Study text.
⁂
Cynthia Macdonald

1928 –
2015

Cynthia Macdonald was born on February 2, 1928 in New York City. Her father was a screenwriter, and she was raised in New York City and Beverly Hills. After receiving a BA in English from Bennington College in 1950, she studied voice at Mannes School of Music and began a career in opera as a dramatic soprano. She married Shell Oil executive Elmer Cranston Macdonald in 1954, and together they had two children, Jennifer and Scott, before divorcing in 1976. Despite her family’s frequent relocation due to her husband’s job in the oil industry, she continued pursuing her musical career and was a winner of the San Francisco Opera’s open auditions in the early 1960s.

In the early 1960s, Macdonald began devoting herself to poetry, encouraged to write by Anne Sexton. She received an MFA in writing and literature from Sarah Lawrence College in 1970 before publishing her first book, Amputations (George Braziller, 1972). William Grimes notes in the New York Times that Amputations “introduced readers to the dark fun house of her imagination, populated by freaks and misfits whose harrowing circumstances she described with a light tough and verbal inventiveness.” She went on to publish several more collections of poetry, including I Can’t Remember (Alfred A. Knopf, 1997); Living Wills (Alfred A. Knopf, 1991); Alternate Means of Transport (Alfred A. Knopf, 1985); (W)holes (Alfred A. Knopf, 1980); and Transplants (George Braziller, 1977).
⁂
Records shown.

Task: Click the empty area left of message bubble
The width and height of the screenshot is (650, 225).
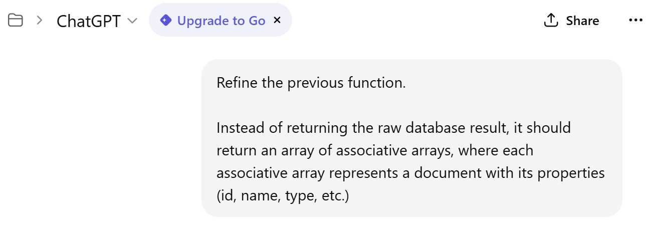Action: click(x=100, y=138)
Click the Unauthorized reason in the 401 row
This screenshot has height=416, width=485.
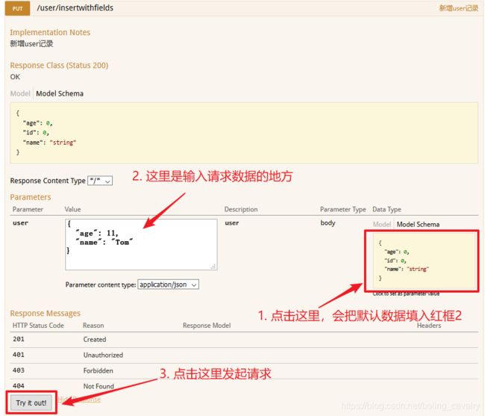[103, 355]
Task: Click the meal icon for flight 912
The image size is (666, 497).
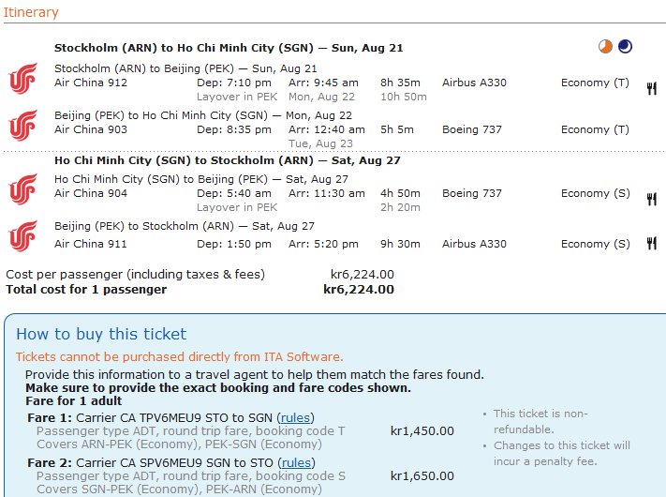Action: click(x=652, y=88)

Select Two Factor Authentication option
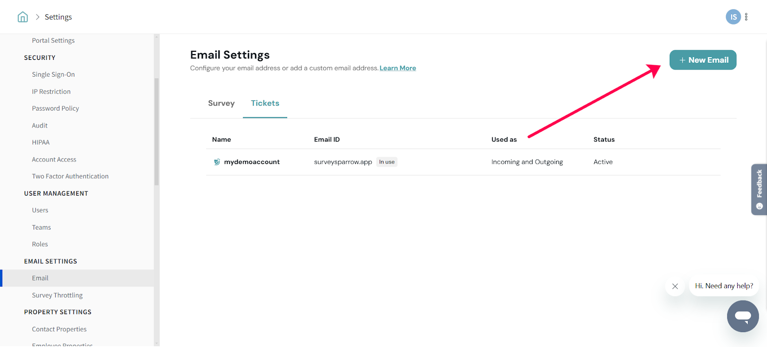point(70,176)
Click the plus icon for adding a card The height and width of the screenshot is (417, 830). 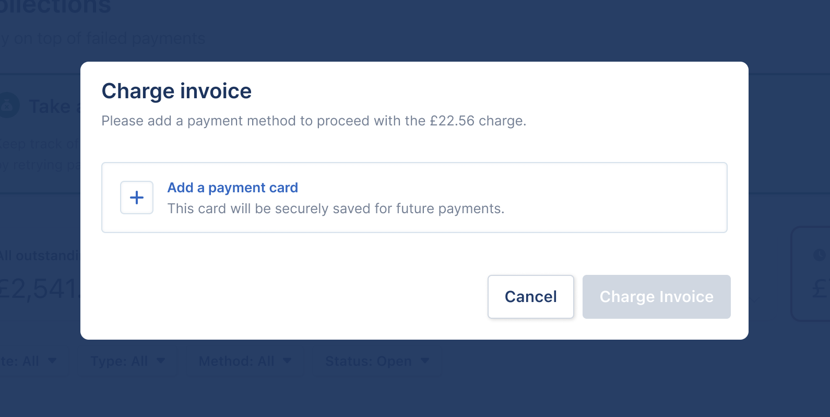click(x=137, y=198)
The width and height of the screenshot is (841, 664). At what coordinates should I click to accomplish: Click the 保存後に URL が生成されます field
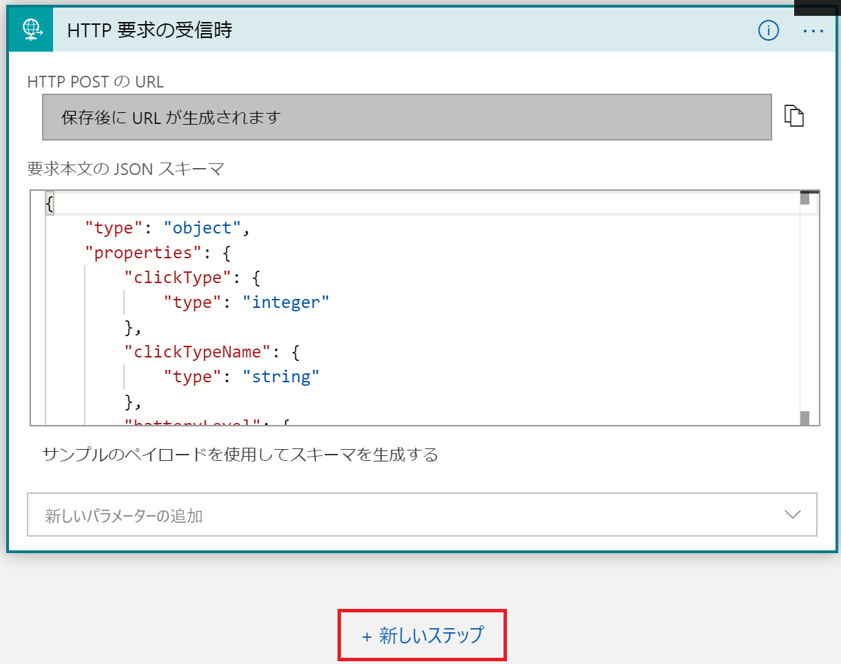pos(406,117)
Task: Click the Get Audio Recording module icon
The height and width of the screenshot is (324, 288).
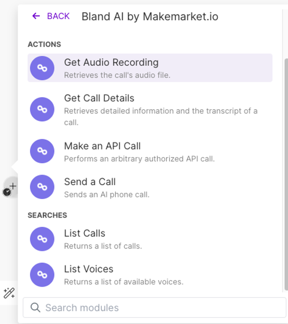Action: pos(42,68)
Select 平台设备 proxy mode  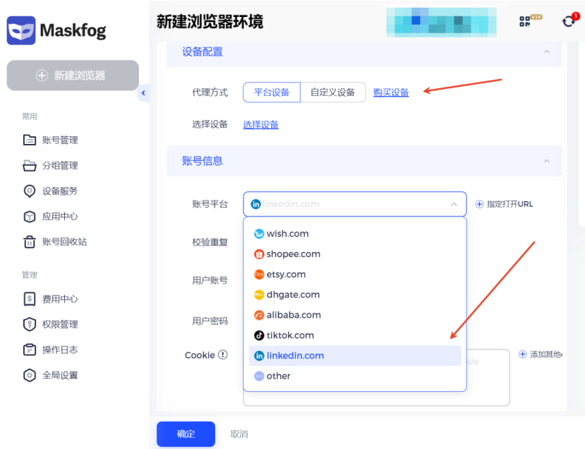tap(272, 92)
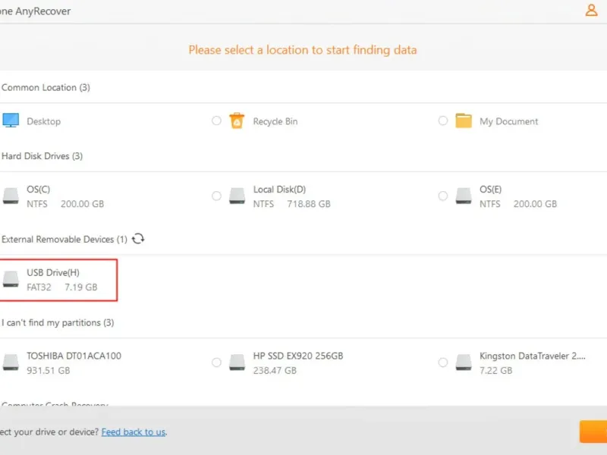Click the TOSHIBA DT01ACA100 disk icon
This screenshot has width=607, height=455.
coord(11,362)
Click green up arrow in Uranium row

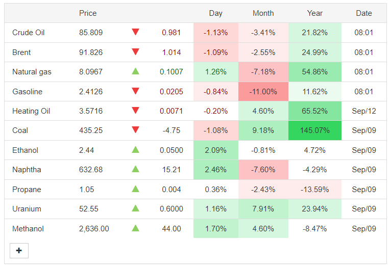(x=136, y=208)
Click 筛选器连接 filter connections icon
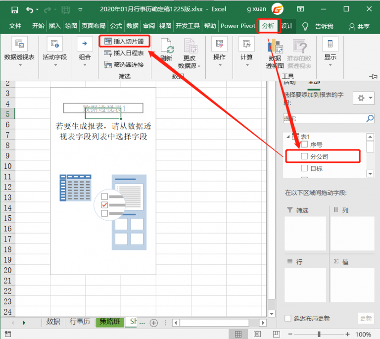The height and width of the screenshot is (339, 380). click(108, 64)
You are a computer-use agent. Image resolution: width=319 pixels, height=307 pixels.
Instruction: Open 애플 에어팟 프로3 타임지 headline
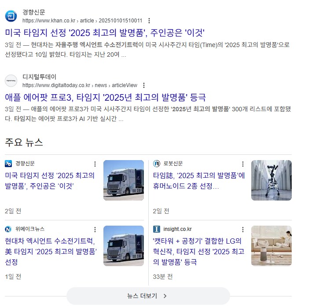coord(106,97)
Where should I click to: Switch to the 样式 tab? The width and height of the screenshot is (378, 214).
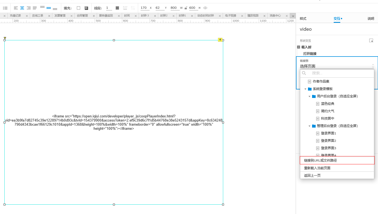[x=303, y=19]
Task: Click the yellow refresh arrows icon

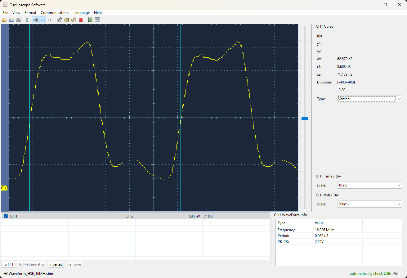Action: [74, 20]

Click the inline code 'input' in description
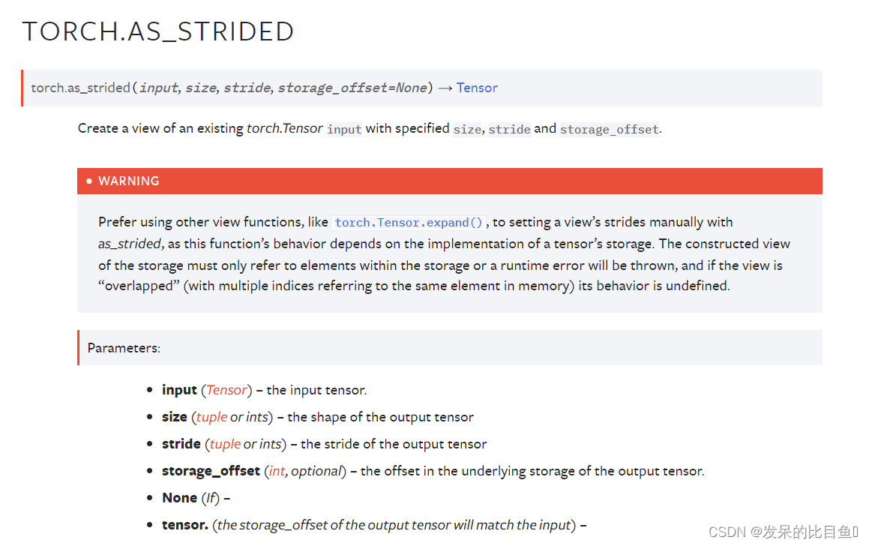click(344, 129)
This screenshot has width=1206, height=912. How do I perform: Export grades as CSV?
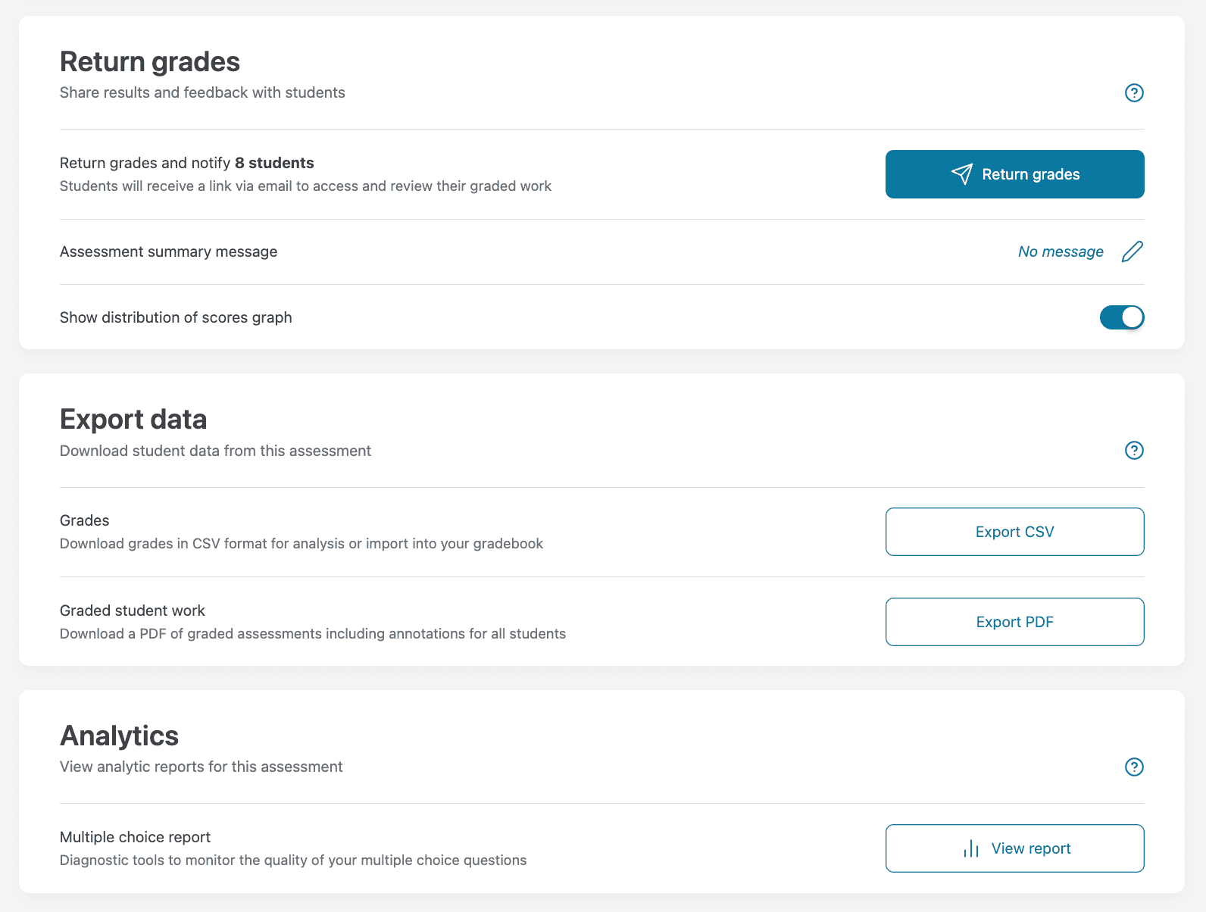tap(1014, 532)
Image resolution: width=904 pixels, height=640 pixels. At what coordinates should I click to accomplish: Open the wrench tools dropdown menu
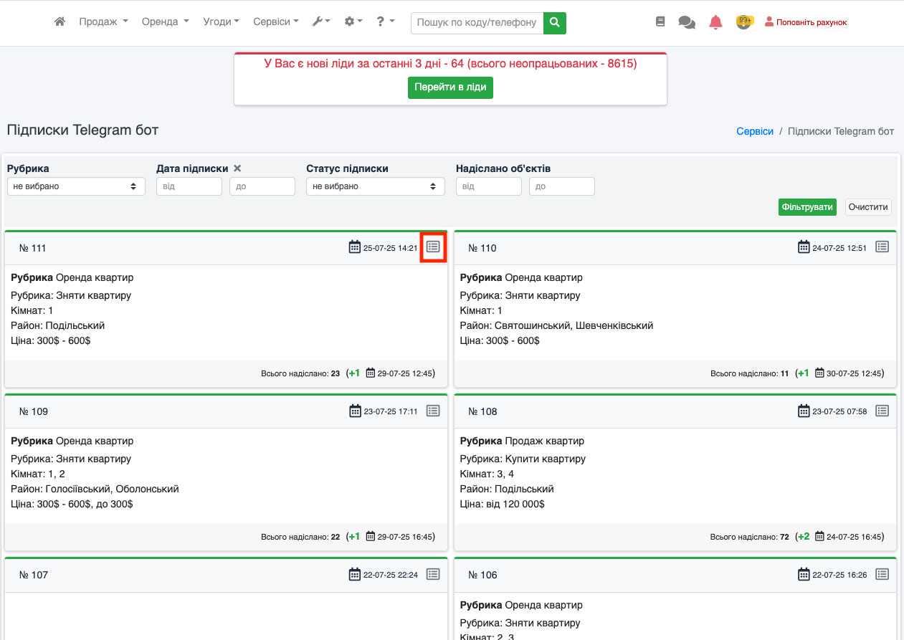(x=321, y=22)
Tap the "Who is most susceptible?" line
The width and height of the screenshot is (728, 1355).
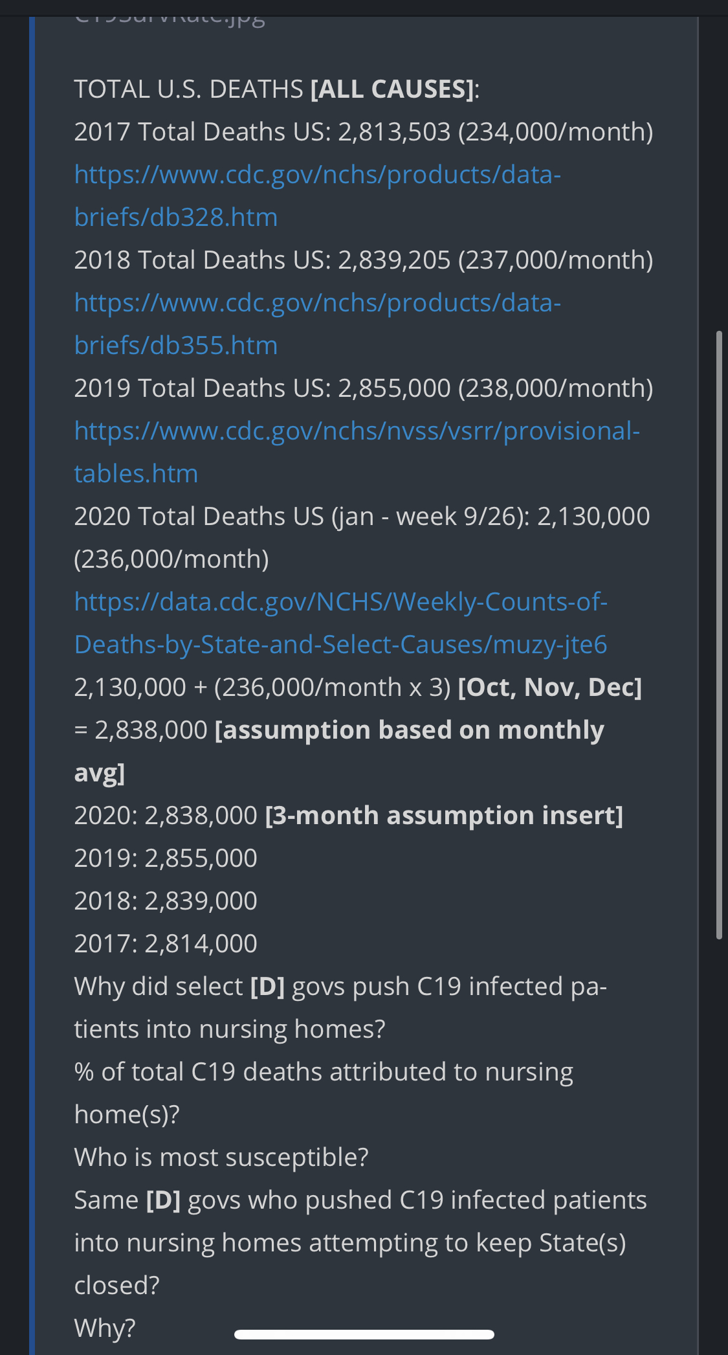[221, 1158]
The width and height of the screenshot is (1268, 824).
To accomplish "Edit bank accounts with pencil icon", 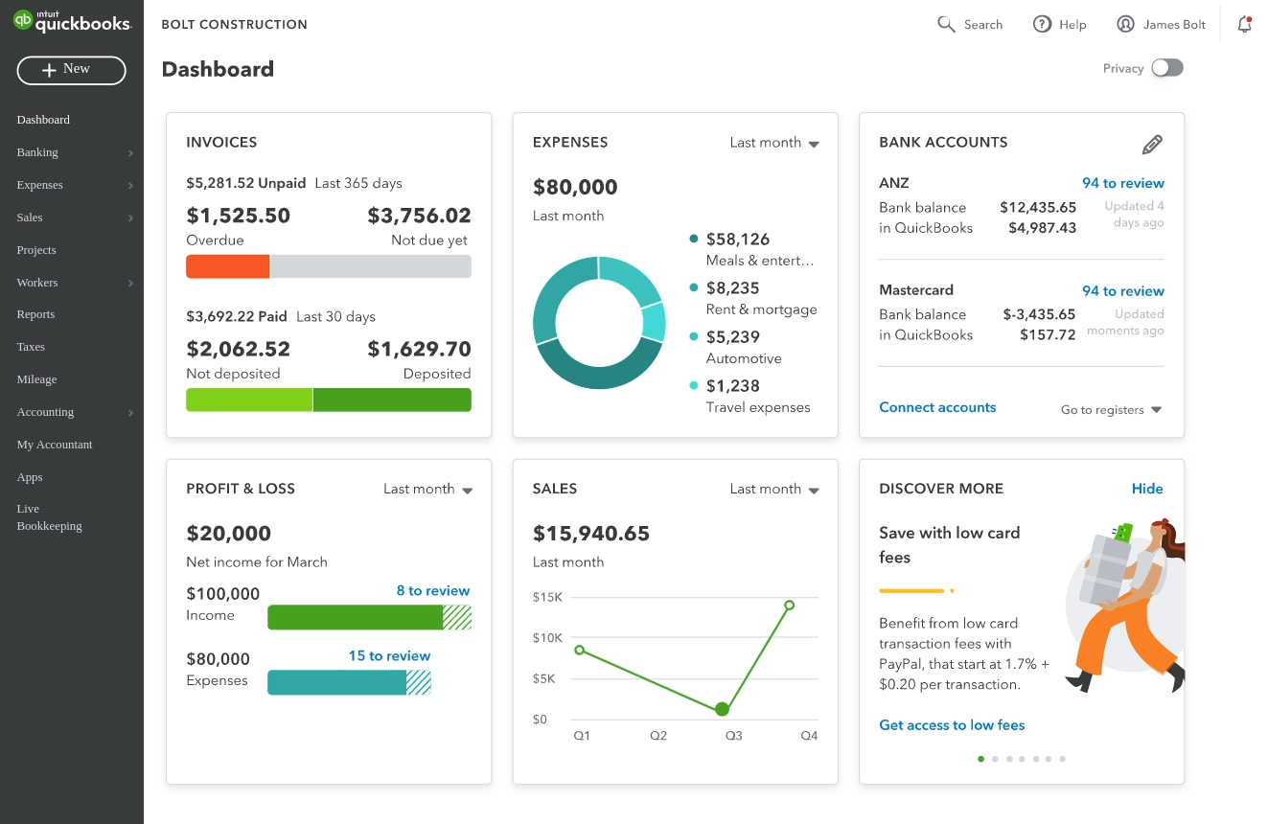I will 1152,145.
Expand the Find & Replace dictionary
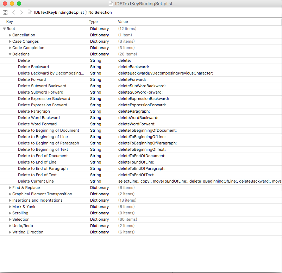Screen dimensions: 282x273 coord(10,188)
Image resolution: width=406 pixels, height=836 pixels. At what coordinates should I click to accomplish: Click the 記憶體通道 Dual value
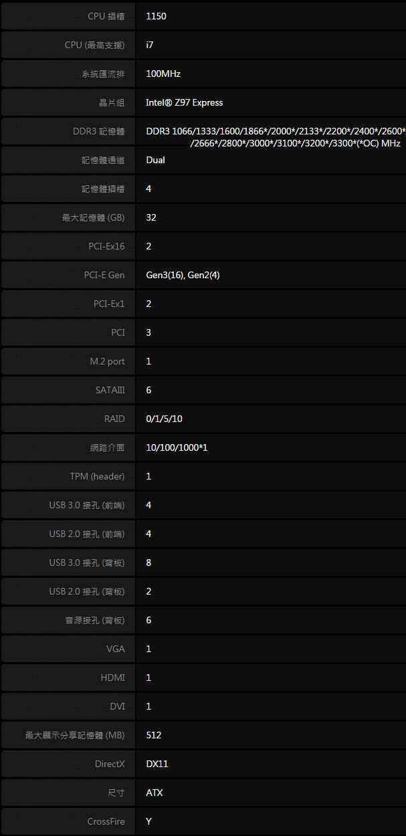pos(155,160)
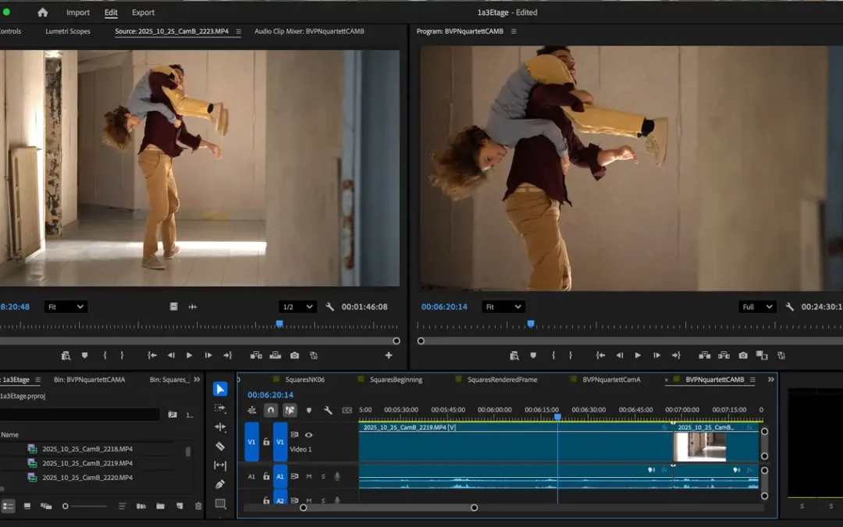Switch to the Export workspace
This screenshot has height=527, width=843.
click(143, 12)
⁂
Tasks to perform.
a. Duplicate everything in the Cynthia Macdonald biography from "In the early 1960s, Macdonald" down to "(George Braziller, 1977).".
b. According to the Cynthia Macdonald biography, from which school did Macdonald receive her MFA in writing and literature?
c. Resume the Cynthia Macdonald biography, picking up after its last sentence.

Results of the tasks.
a.
In the early 1960s, Macdonald began devoting herself to poetry, encouraged to write by Anne Sexton. She received an MFA in writing and literature from Sarah Lawrence College in 1970 before publishing her first book, Amputations (George Braziller, 1972). William Grimes notes in the New York Times that Amputations “introduced readers to the dark fun house of her imagination, populated by freaks and misfits whose harrowing circumstances she described with a light tough and verbal inventiveness.” She went on to publish several more collections of poetry, including I Can’t Remember (Alfred A. Knopf, 1997); Living Wills (Alfred A. Knopf, 1991); Alternate Means of Transport (Alfred A. Knopf, 1985); (W)holes (Alfred A. Knopf, 1980); and Transplants (George Braziller, 1977).

b. Sarah Lawrence College

c.
Many reviewers have reflected on the progression of Macdonald’s work over her career, noting that her later collections encompass more complexity than her early, darkly funny books. Reviewing Living Wills in the New York Times Book Review, Liz Rosenberg writes, “Happily, the new poems show a movement toward a finer, deeper, more compassionate work.” Across her career, her poetry remains full of mythology, transformation, and starling imagery.

Macdonald was the recipient of three NEA grants, a Guggenheim Fellowship, and an American Academy and Institute of Arts and Letters Award.

Macdonald taught writing at Sarah Lawrence and Johns Hopkins University before joining poet Stanley Plumly to found the creative writing program at the University of Houston in 1979. She directed the program, the first of its kind in the Southwest, until her retirement in 2004. In addition, she was certified as a Freudian psychoanalyst in 1986 and joined the faculty at the Houston-Galveston Psychoanalytic Institute, where she specialized in treating patients suffering from writer’s block.

Cynthia Macdonald died of heart failure on August 3, 2015 in Logan, Utah.